Sayangnya, kekuatan mereka mulai melemah sejak VOC membalasnya dengan serangan pertama pada November 1741. Meskipun pasukan Martopuro dan Sing Seh berhasil mempertahankan wilayah Terboyo, mereka terpaksa kehilangan kendali atas wilayah Kaligawe. Akhirnya, serangan kedua VOC pada 9 November 1741 berhasil menaklukkan wilayah Terboyo.

Gambaran Terboyo saat diserang juga tergambar jelas dalam peta pertempuran tahun 1741 berjudul Kaart van Samarang en Omstreken. Benevens aanwysing van ‘s Comp.s Leger en ‘s Vyands Vlugt. Gecommandeert en Chef door Commandant Gerrit Mom, Anno 1741. Dalam peta tersebut, permukiman penduduk digambarkan terbakar sebuah strategi perang yang dilakukan oleh pasukan aliansi Tionghoa-Jawa saat mundur dari Kaligawe. Kemungkinan jelas tujuannya agar wilayah tersebut tak dapat segera dimanfaatkan oleh VOC.

Peta Perang Semarang tahun 1741 antara aliansi penduduk Tionghoa dan Jawa melawan VOC. Legenda keterangan No. 4 menunjukkan wilayah Terboyo dalam kondisi terbakar saat VOC merebut kembali daerah tersebut.
(Sumber: Nationaal Archief, Belanda).

Sementara itu, sejarawan H.de Graaf dalam Het Semarangse geslacht Bustam in de 18e en 19e eeuw; afkomst en jeugd van Radèn Salèh mencatat bahwa kemenangan VOC juga tak bisa dilepaskan dari sikap Wakil Bupati di Terboyo, Kyai Ngabéhi Kerta Basa atau Kiai Bustam, yang memilih mendukung VOC. Atas kesetiaan tersebut, VOC menghadiahi Kiai Bustam sebuah daerah yang kini dikenal sebagai Kampung Bustaman

Bagaimanapun nantinya garis keturunan Kiai Bustam yakni cucunya yang bernama Kanjeng Terboyo atau lebih dikenal sebagai Kiai Adipati Suroadimenggolo V, kelak berjasa besar dalam mencatat sejarah peradaban Jawa.

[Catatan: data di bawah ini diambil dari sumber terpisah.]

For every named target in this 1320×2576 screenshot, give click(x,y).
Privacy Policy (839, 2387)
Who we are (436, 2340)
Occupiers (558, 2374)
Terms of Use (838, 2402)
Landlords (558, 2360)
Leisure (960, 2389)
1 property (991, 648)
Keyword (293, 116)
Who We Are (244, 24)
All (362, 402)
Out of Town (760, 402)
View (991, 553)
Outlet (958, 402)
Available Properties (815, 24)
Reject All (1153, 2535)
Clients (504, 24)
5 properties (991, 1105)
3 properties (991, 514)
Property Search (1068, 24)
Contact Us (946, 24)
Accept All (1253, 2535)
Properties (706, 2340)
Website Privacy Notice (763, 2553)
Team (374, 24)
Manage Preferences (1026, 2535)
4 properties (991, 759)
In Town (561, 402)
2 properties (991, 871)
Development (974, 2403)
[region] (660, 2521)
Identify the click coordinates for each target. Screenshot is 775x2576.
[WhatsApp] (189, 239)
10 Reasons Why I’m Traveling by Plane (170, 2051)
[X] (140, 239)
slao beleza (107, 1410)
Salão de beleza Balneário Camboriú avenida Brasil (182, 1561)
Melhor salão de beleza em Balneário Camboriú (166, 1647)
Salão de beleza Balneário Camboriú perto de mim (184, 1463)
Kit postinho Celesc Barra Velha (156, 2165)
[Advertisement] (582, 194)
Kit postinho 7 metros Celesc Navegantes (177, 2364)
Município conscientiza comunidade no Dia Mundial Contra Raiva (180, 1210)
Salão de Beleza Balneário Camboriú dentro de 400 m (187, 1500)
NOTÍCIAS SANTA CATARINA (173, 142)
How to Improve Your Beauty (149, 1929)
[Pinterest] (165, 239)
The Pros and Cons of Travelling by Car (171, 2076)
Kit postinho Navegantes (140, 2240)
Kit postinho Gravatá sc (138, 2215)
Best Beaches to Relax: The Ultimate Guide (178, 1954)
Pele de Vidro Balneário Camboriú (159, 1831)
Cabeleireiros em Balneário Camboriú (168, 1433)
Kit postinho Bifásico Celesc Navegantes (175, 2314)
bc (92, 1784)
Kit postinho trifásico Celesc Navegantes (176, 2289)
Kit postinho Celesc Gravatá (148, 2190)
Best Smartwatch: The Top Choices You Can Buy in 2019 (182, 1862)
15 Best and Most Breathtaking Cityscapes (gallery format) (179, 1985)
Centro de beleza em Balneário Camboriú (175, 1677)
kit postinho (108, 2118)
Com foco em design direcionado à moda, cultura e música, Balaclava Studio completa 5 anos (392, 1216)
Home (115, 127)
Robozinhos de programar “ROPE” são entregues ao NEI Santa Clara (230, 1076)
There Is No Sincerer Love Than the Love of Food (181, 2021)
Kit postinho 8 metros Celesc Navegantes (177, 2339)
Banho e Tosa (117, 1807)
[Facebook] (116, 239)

Menurut catatan H.J. de Graaf, Suroadimenggolo V dilantik sebagai Bupati Semarang pada tahun 1809 oleh Gubernur Jenderal Daendels, menggantikan bupati sebelumnya yang juga bergelar Suroadimenggolo V. Meski memiliki gelar yang sama, bupati sebelumnya berasal dari garis keturunan Ki Ageng Pandanaran dan kemudian dipindah tugaskan ke Pasuruan.

Terlepas dari jabatannya sebagai bupati, Kiai Adipati Suroadimenggolo V memiliki minat besar terhadap pengetahuan. Saat Inggris menduduki Jawa, Residen Semarang John Crawfurd, mencatat bahwa Suroadimenggolo adalah sosok yang memahami empat kebudayaan utama pada masa itu: kebudayaan Islam di pesisir utara Jawa, kebudayaan priyayi keraton di Jawa Tengah, kebudayaan Tionghoa yang berkembang pesat di bidang ekonomi, serta kebudayaan Eropa.

Residen Semarang, John Crawfurd (duduk sebelah kiri), mengadakan pertemuan dengan Bupati Suroadimenggolo V (duduk sebelah kanan). (Sumber:British Library, London dikutip dari Peter Carey dalam Raden Saleh Syarif Bustaman (circa 1811-1880) and the
Java War (1825-30): A Dissident Family History)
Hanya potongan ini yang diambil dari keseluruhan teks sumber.